Martínez Rivas volvió a Nicaragua y hasta morir
siguió viviendo en un país asoleado primero y asolado después por la Revolución
de una ideología que no lo convencía, como ninguna, y optó por la lectura, un ostracismo
de contadas amistades y amores, de alcohol sin mesura, y pudiera decirse de él
lo que dijo Joseph Roth de sí mismo: “Así soy realmente: maligno, borracho,
pero lúcido”. Difícil, reticente, huraño, de compleja relación con las mujeres,
aunque no menos con los hombres, recién en 1984, en las ediciones sandinistas
de la Editorial Nueva Nicaragua, vería publicado en su país La insurrección solitaria. Hoy sus
derechos están en manos del orteguismo, lo que no facilita, según parece, su difusión:
el 2009 pararon una obra reunida que editaría El País en España porque la prologaría Sergio Ramírez, gran difusor
de la poesía de su país pero fuerte crítico de la debacle orteguiana.

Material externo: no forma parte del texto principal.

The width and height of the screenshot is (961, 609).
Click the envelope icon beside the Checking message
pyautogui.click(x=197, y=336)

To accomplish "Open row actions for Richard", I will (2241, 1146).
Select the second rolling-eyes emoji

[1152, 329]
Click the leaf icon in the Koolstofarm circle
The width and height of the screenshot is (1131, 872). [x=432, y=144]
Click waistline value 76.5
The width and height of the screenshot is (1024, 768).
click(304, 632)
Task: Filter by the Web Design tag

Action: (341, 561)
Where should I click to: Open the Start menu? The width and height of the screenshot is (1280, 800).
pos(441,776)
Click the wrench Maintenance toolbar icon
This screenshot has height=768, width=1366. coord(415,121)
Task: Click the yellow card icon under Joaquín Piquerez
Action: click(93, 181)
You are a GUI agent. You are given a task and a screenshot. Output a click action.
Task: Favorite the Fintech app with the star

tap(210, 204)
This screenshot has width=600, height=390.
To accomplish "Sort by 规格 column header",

Haga la gran elegía a la muerte de Joaquín
Pasos o escriba un alucinante poema en que ve al trasluz del sol “con
inexpresable admiración / vuestra calavera completa / (con las dos cuencas y el
pequeño / agujero triangular sin fondo)”; cante al amor o las uñas o haga del humor
negro una categoría del entendimiento, Martínez Rivas le da pleno sustento al
entusiasmo de tantos, como Álvaro Mutis, el propio Paz o Cardenal, quien dijo:
“Nunca he conocido a nadie en ninguna parte que tuviera tanto genio para la
poesía como Carlos”.
Lírico y la vez delirante geómetra del
verso, concernido por lo humano y a la vez escéptico como nadie, amigo de
Cardenal pero su exacto contrario, Martínez Rivas dio a inicios de los 90 unas
legendarias clases en la Universidad Nacional Autónoma de Nicaragua. Hay una en
YouTube: se lo ve hablando fuerte de Darío, de la escritura, de las
traducciones de Rilke hechas por el filósofo chileno Clarence Finlayson, y definiéndose
en materia no política, no poética, ni siquiera filosófica, sino existencial,
con palabras tras las cuales ya nada agregaré: “No exactamente un poeta sin
ideología: soy un hombre sin ideología. Yo jamás he tenido ningún ideal. ¿Qué
se puede llamar un ideal? ¿El deseo de qué? ¿De que se forme una corporación de
hombres libres, felices, exentos de sufrimiento y de pobreza? No existe. Es
imposible en este mundo. No tengo ideas tampoco, porque las ideas son como
consignas de la mente. Yo lo que tengo son simplemente pensamientos. Se me
ocurren en el día y se me marchitan en la noche”.